EMMANUEL NDAYISABA: I saw visions of the people I killed for many years. It was painful. I was a Christian, an Adventist. I was in the choir. All that guilt made me sick.

MUKARURINDA:  When I first saw him, I was so traumatized I had to be taken to the hospital for 10 days. It was not easy. But then later I managed to forgive him. I believe it was God's power.

NDAYISABA: We have built 118 houses so far. That’s one of the things we do to pay back what we did, the genocide. I spent eight years in prison, came out, and did two years of community work. But it never feels like enough. I continue praying to God every day to receive forgiveness and healing for my heart.

MUKARURINDA:  The fact that we are given the time to speak out about our feelings made us feel much better. We had kept all the sorrows and pain in our heart.

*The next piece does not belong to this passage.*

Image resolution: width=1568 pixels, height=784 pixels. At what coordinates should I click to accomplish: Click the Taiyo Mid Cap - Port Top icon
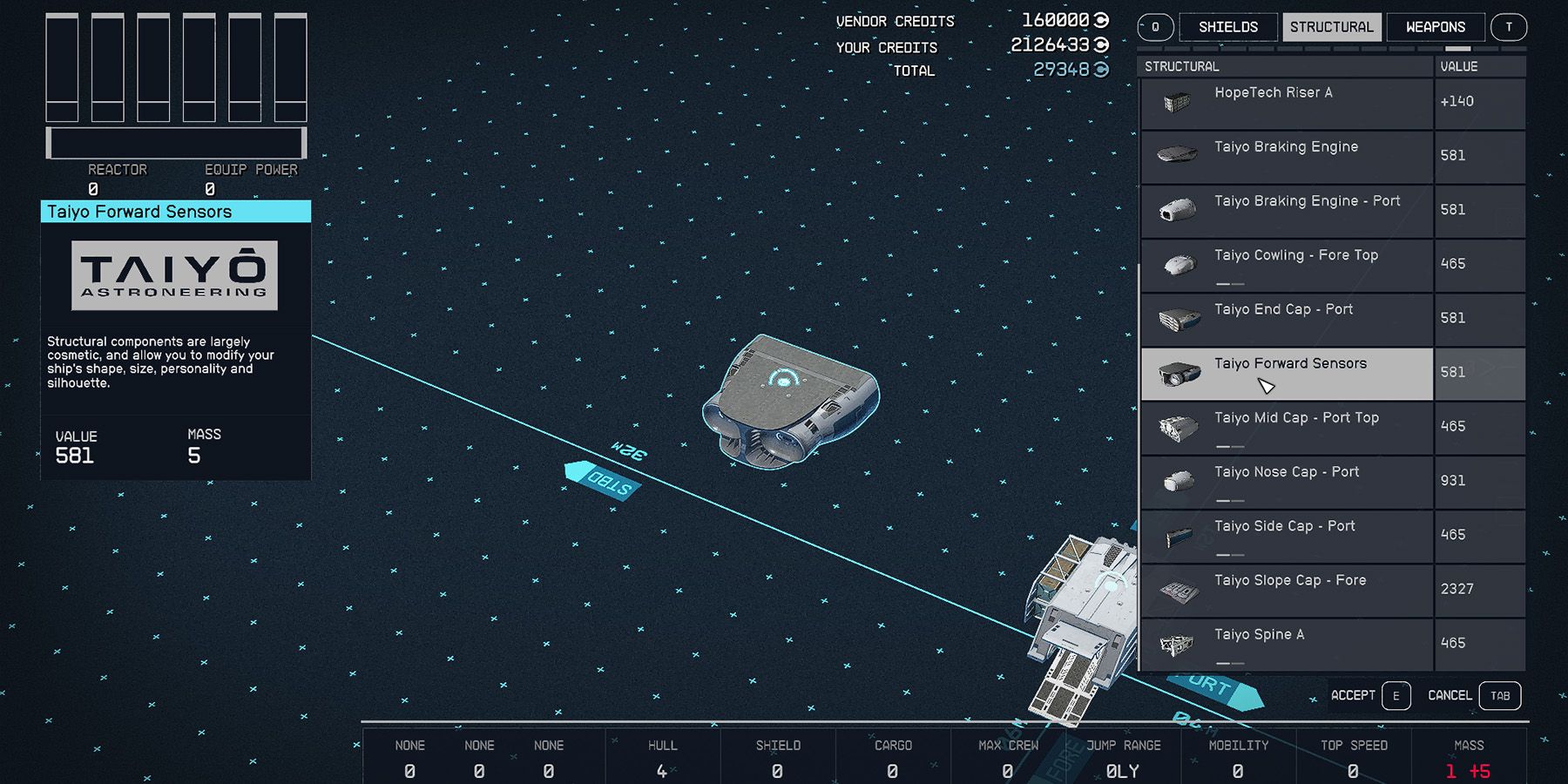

It was so painful.

DE SAM LAZARO: It helped that her attacker was literally working for forgiveness, building houses for people who were harmed in the genocide.

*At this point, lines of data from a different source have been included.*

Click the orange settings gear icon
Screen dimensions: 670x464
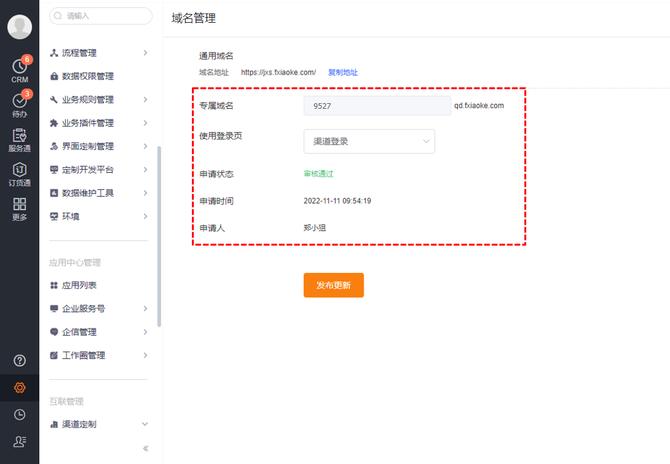(19, 387)
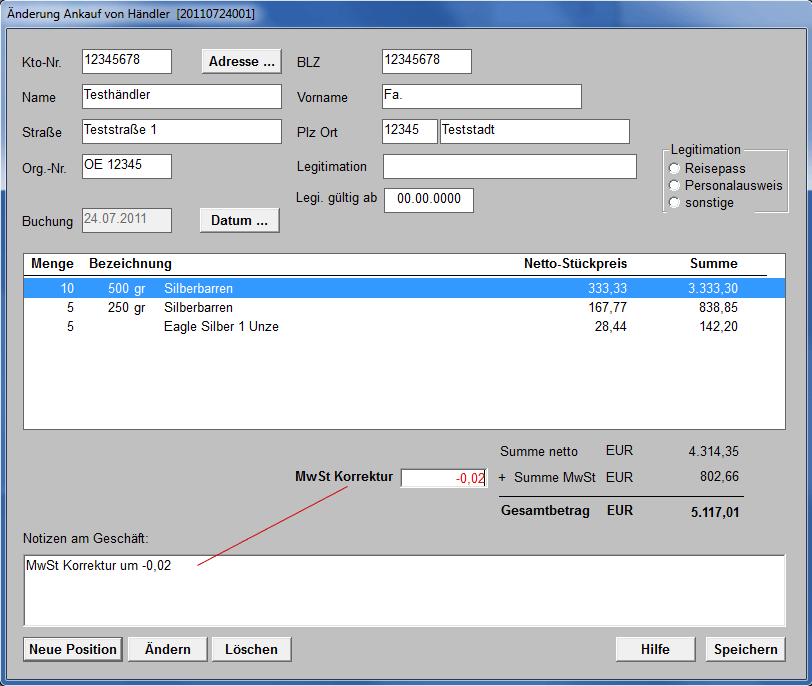
Task: Save the record with Speichern
Action: (745, 649)
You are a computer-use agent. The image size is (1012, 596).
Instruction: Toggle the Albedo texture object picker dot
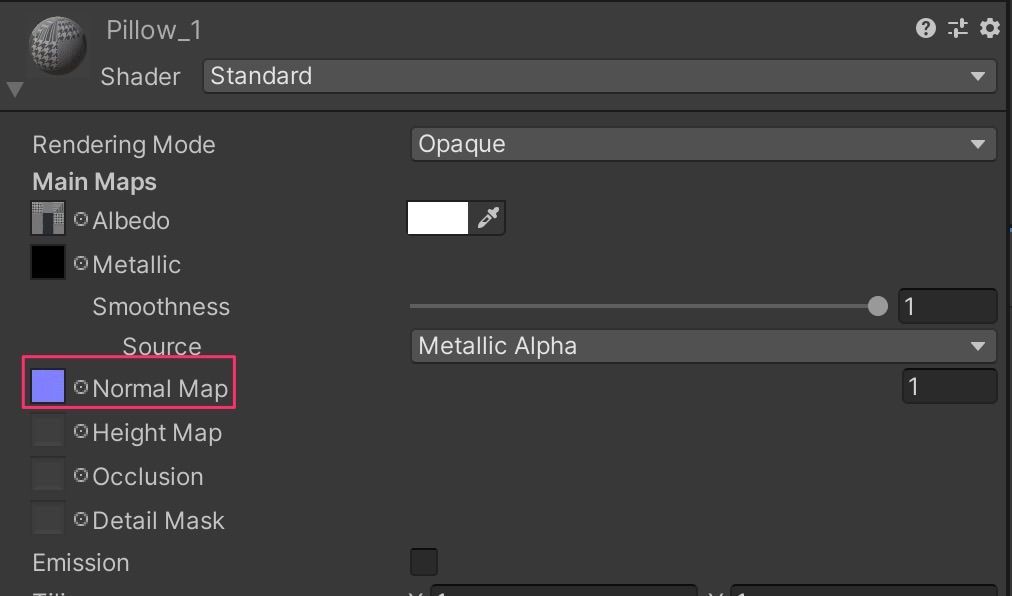click(80, 219)
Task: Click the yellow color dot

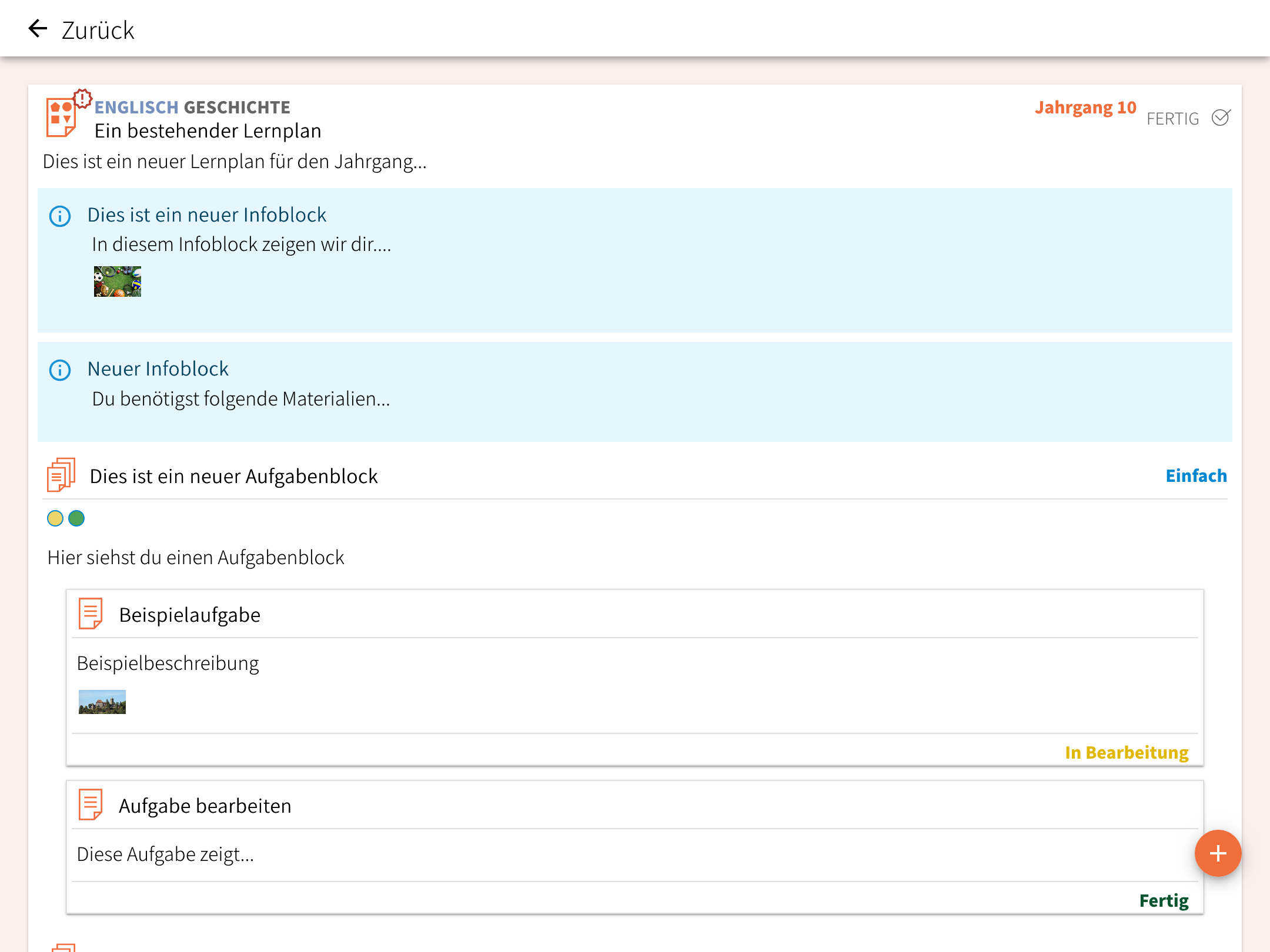Action: 55,518
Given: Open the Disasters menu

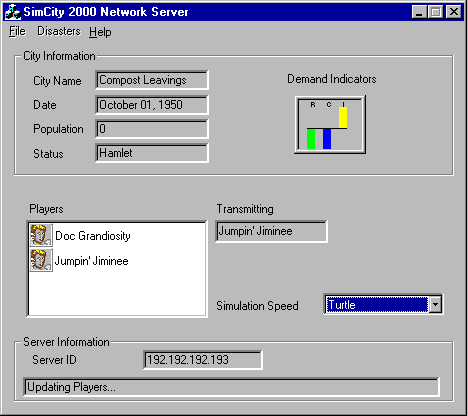Looking at the screenshot, I should pos(59,31).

JOSEPHINE MUNYELI (World Vision Peace and Reconciliation Expert): I see real reconciliation is taking place, and it’s not fake. It's genuine. You cannot fake reconciliation. You can’t.

DE SAM LAZARO: World Vision’s Josephine Munyeli says so far her group alone has brought rapprochement between more than a thousand pairs of genocide survivors and perpetrators. But there’s no escaping it will be a long journey.

MUNYELI: The challenge is the magnitude of the genocide. It was very deep, It was awful. It was very bad, and you cannot exhaust it. You heal, but then another day you remember another story.

DE SAM LAZARO: It has helped that overall living standards have improved in recent years. And although the government has been criticized for human rights abuses, Rwanda has won praise for sustained economic growth, improved health care, and a bureaucracy largely free of corruption. And Rwandans continue to have enduring religious faith. Rwanda’s churches, so many of them complicit in the genocide, so many of them the very site where massacres occurred, are now playing a key role in the reconciliation that will be essential to rebuilding this country.

For Religion & Ethics NewsWeekly, this is Fred de Sam Lazaro in Nyamata, Rwanda.

Rwanda Genocide: 20 Years Later

In 1994, ethnic tensions in Rwanda culminated in one hundred days of killing, in which nearly one million Tutsi men, women and children were killed by their Hutu neighbors. Now, two decades later in the largely Christian country, many perpetrators are being released from prison and seeking forgiveness from those they traumatized. The Christian charity World Vision has brought together thousands of pairs of victims and assailants in small groups, encouraging restoration through building houses and planting trees for survivors. “I see real reconciliation is taking place, and it’s not fake. It’s genuine,” says Josephine Munyeli, a peace and reconciliation expert for World Vision. “You cannot fake reconciliation. You can’t.”